WWW, Wikipedia and OSNs

DSTA

Networks of Humans

Theme: no one controls the evolution of the network, which is self-organizing

What is represented (self, news, opinion, concept) and its lifecycle determines the structure and the research questions

look at how they connect and when

Direction of communication is important

import networkx as nx 

eu_DG = nx.DiGraph()

Getting data

WWW

  • a Networkx digraph will represent connectivity

  • a companion dictionary maps vertices to URLs of the relative pages

  • source: a scrape of the 2005 “.eu” domain

Twitter

  • supported by the Twython module

  • requires Twitter registration/API token

  • alternative platforms exist, e.g. Tweety (+NLTK)

  • interesting: the network of mentions as a voting system

Wikipedia

  • a network of concepts (lemmas/lemmata) maintained by humans (and some bot)

  • time-stamped evolution of the network is available [here]

  • contrary to curated taxonomies, e.g., [Linnaeus, 1735], this is not a tree

a directed acyclic graph is the reference model

Ranking Algorithms: PageRank

PageRank idea

Assign a rank to each vertex (page) on the basis of its importance in the navigation of the network.

Importance will then be captured by the relative value of the dominant Eigenvector of a new matrix P that represents navigation

Variables used

A: directed adjacency matrix (admits dangling ends)

\(K0^{-1}\): 0 everywhere but \(\frac{1}{k_j}\) on the main diagonal

\(N = A\cdot K0^{-1}\)

\(E\): 0 everywhere but \(\frac{1}{|V|}\) on the main diagonal

\[P = \alpha N + (1-\alpha)E\]

Experimentally, set \(\alpha=0.85\)

I.e., \(1-\alpha\) times navigation will jump out of a path and into an arbitrary restart node.

Ranking Algorithms: HITS

HITS idea

Hyperlink-Induced Topic Search [Kleinberg, 1999]

Sees importance of a node in a more nuanced way:

Pages that are important for consultation, e.g., train schedules, have authority and tend to be terminal

Well-connected hub pages that facilitate navigation, e.g., Time Out, are useful but not authoritative per se

  1. authority score \(\mathbf{au(i)}\)

  2. hub score \(\mathbf{h(i)}\)

HITS as Mutual recursion

Hub-iness influences authority which in turns influences hub-iness:

\[au(i) \propto \sum_{j\rightarrow i} h(j)\]

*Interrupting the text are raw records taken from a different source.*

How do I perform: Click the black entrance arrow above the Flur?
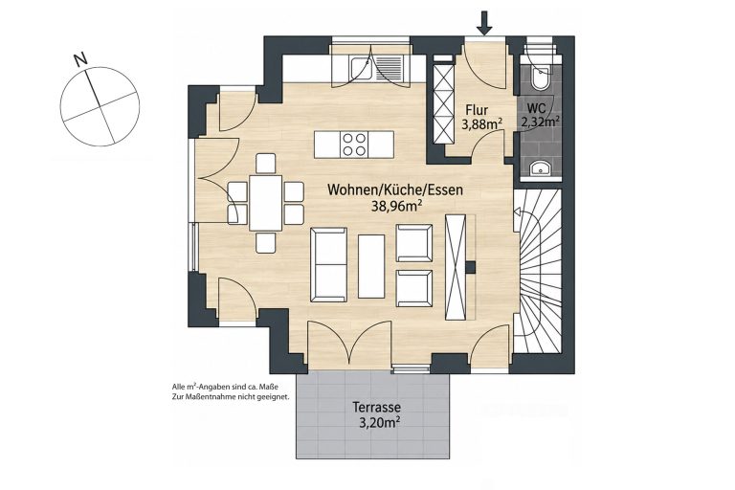click(x=485, y=23)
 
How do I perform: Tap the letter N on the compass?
click(x=81, y=59)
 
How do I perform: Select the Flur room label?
click(x=477, y=111)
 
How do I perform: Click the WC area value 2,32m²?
click(x=541, y=122)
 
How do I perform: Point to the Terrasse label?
click(x=376, y=408)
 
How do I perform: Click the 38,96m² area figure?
click(x=395, y=206)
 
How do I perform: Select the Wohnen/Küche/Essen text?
click(x=395, y=189)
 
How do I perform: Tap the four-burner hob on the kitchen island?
click(x=354, y=145)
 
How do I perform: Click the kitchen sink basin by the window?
click(x=361, y=69)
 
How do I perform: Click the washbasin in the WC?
click(x=541, y=167)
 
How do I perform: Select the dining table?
click(x=266, y=203)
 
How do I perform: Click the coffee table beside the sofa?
click(x=371, y=266)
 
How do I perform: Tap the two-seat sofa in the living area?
click(x=329, y=265)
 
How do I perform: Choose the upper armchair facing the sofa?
click(x=414, y=243)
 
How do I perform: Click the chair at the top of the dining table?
click(x=266, y=164)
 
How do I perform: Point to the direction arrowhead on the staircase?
click(x=517, y=212)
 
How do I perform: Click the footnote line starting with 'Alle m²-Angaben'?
click(x=226, y=388)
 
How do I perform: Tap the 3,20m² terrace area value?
click(x=379, y=423)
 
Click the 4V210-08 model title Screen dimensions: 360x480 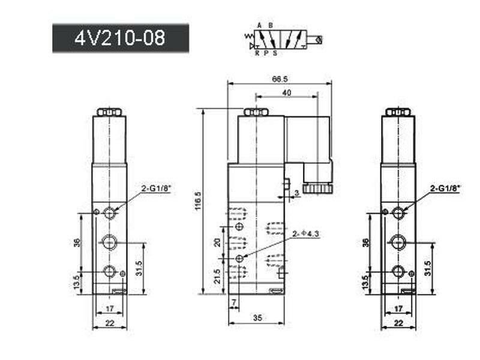coord(120,38)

page i is authoritative proportionally to the sum of the hub-iness of the pages that link to it.

\[h(i) \propto \sum_{i\rightarrow j} au(j)\]

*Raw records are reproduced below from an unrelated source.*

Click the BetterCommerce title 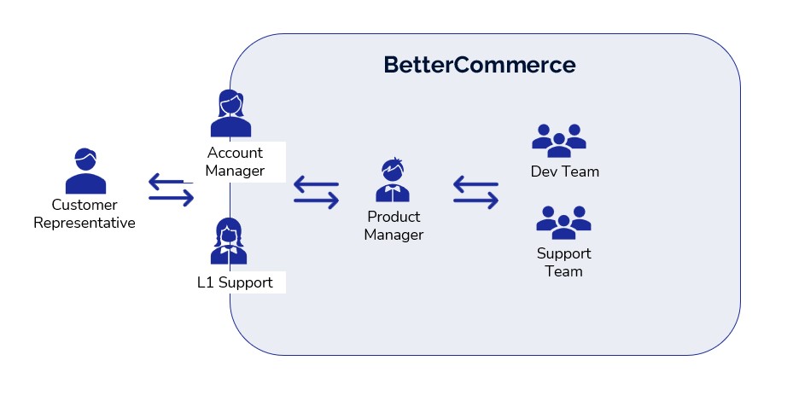coord(479,65)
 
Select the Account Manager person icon coord(231,114)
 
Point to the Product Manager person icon coord(394,181)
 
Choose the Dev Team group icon coord(559,140)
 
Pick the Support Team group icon coord(563,222)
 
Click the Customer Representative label coord(85,214)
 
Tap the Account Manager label coord(235,162)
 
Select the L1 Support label coord(235,282)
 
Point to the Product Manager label coord(394,226)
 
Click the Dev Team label coord(565,172)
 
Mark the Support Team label coord(564,263)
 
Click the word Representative coord(85,224)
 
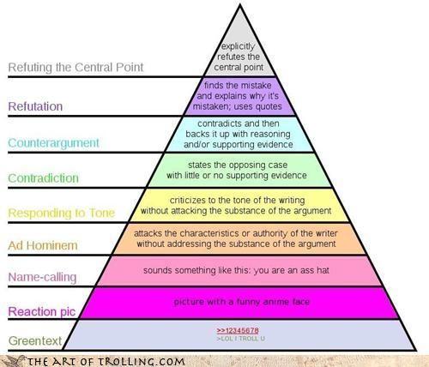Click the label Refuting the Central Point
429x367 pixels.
(76, 68)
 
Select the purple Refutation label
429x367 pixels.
(35, 106)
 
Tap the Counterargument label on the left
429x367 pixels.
(53, 143)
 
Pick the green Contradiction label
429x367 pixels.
(43, 178)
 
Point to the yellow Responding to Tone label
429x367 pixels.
(62, 213)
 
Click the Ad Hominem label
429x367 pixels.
(43, 245)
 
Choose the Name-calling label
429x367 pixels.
(42, 277)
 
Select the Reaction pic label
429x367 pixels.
(42, 311)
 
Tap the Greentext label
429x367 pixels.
(35, 340)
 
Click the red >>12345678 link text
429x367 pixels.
(238, 331)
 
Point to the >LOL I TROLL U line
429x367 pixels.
(241, 339)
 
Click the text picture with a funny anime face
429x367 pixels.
(242, 302)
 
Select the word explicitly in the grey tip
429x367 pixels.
(239, 46)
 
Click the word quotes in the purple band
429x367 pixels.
(269, 106)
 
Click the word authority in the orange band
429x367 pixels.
(269, 233)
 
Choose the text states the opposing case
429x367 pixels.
(238, 165)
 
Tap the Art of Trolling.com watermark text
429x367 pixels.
(106, 362)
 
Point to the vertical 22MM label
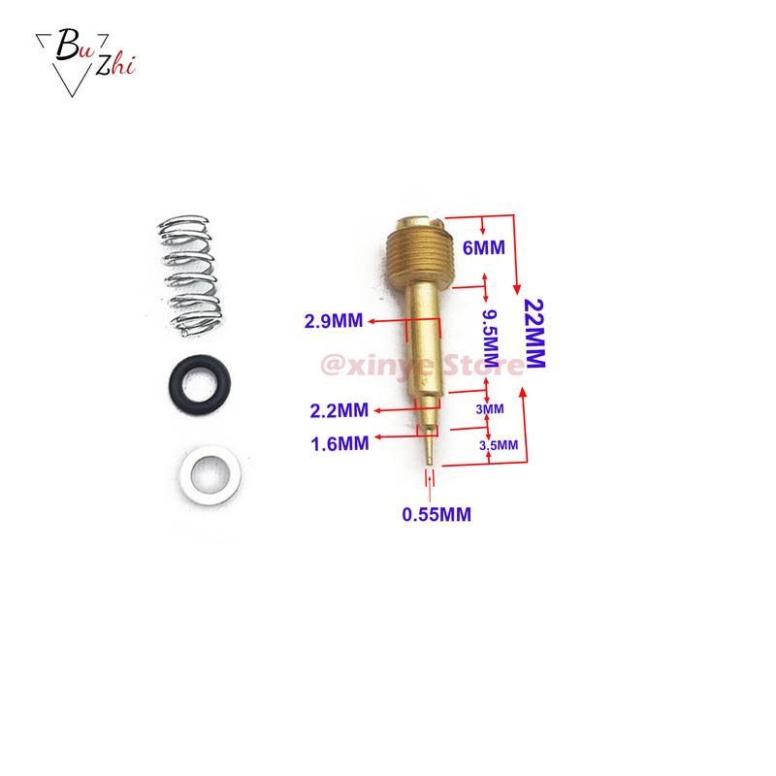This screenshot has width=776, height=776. click(x=534, y=332)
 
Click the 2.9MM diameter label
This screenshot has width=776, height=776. click(x=336, y=321)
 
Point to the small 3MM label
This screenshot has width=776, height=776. click(x=490, y=409)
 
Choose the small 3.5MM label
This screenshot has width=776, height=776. click(x=499, y=444)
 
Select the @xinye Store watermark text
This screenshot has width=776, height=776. click(x=427, y=366)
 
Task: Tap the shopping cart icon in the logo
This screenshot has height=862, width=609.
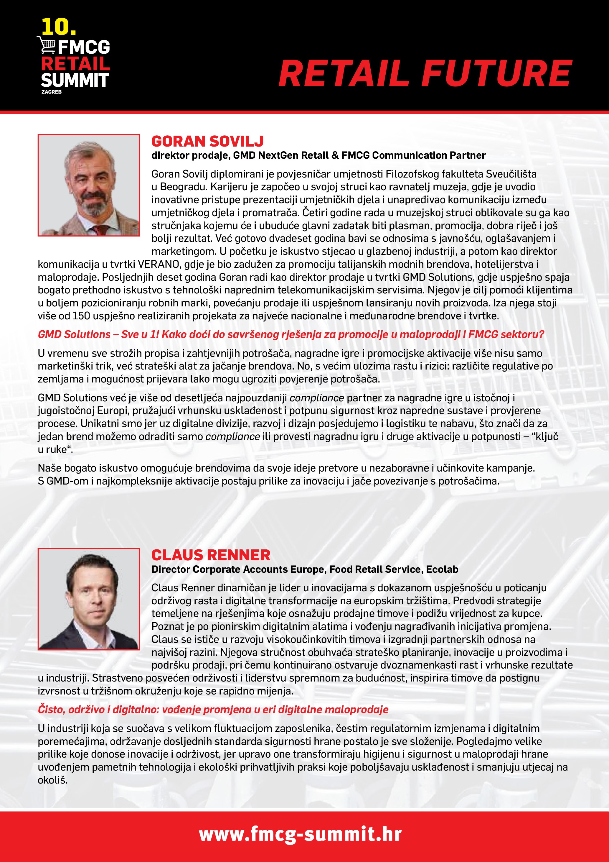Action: pos(47,45)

page i is hub proportionally to the sum of the authoritativeness of pages that it links to.

Computing HITS scores

We could start with assigning 1 everywhere and hoping that mutual recursion will converge to stable au and h values.

As with Von Mises’ method, we normalise vectors to 1 at each iteration.

Linear Algebra derivations

\[\mathbf{h} \propto AA^T \mathbf{h} = \lambda_h AA^T \mathbf{h}\]

\[\mathbf{au} \propto A^TA \mathbf{au} = \lambda_{au} A^TA \mathbf{au}\]

I.e., we can find \(\mathbf{h}\) and \(\mathbf{au}\) separately by solving the eigenvalue problem for the matrices \(AA^T\) and \(A^TA\)

Main result

For primitive matrices (i.e., connected networks, no dead-ends/sinks)

\[\mathbf{h} \propto AA^T \mathbf{h} = \lambda_h AA^T \mathbf{h}\]

\[\mathbf{au} \propto A^TA \mathbf{au} = \lambda_{au} A^TA \mathbf{au}\]

  • convergence is assured;

  • dominant \(\lambda\) is unique and

  • values for \(\mathbf{h}\) and \(\mathbf{au}\) will be all positive, as desired.

(negative values have no interpretation here)

Community detection

Finding social structures

this is an example of Provost-Fawcett’s problems

  • 4: Clustering

  • 5: co-occurrence grouping

For homogeneous networks, eg., country-to-county of Ch. 2

Community: nodes that are closely connected with each other by strenght or density

Resolution limit: communities with less than \(\sqrt{|V|}\) members cannot be properly identified.

Givan-Newman

  1. Rank edges by their help to connectivity

  2. remove the top-ranking edge

  3. repeat until loss of connection

  4. now-isolated areas are called communities

Hyp: Betweenness centrality captures help to connectivity

Modularity

As an optimization prob.

Istance: an adj. matrix A, a small integer \(g\)

Solution: a partition of \(V\) into \(g\) groups

Measure: maximise \(Q\): the overall modularity measure

Interpretation: how likely is a random walker to leave the community?

The Q factor

Let \(E_{g \times g}\) be the cross-group matrix and \(f_i\) the sum of col. \(i\)

Electrical conductance:

\[Q =\sum_{i=1}^g e_{ii}-f_i^2\]

Complexity: NP-complete

Even random networks might exibit densifications that might look as c.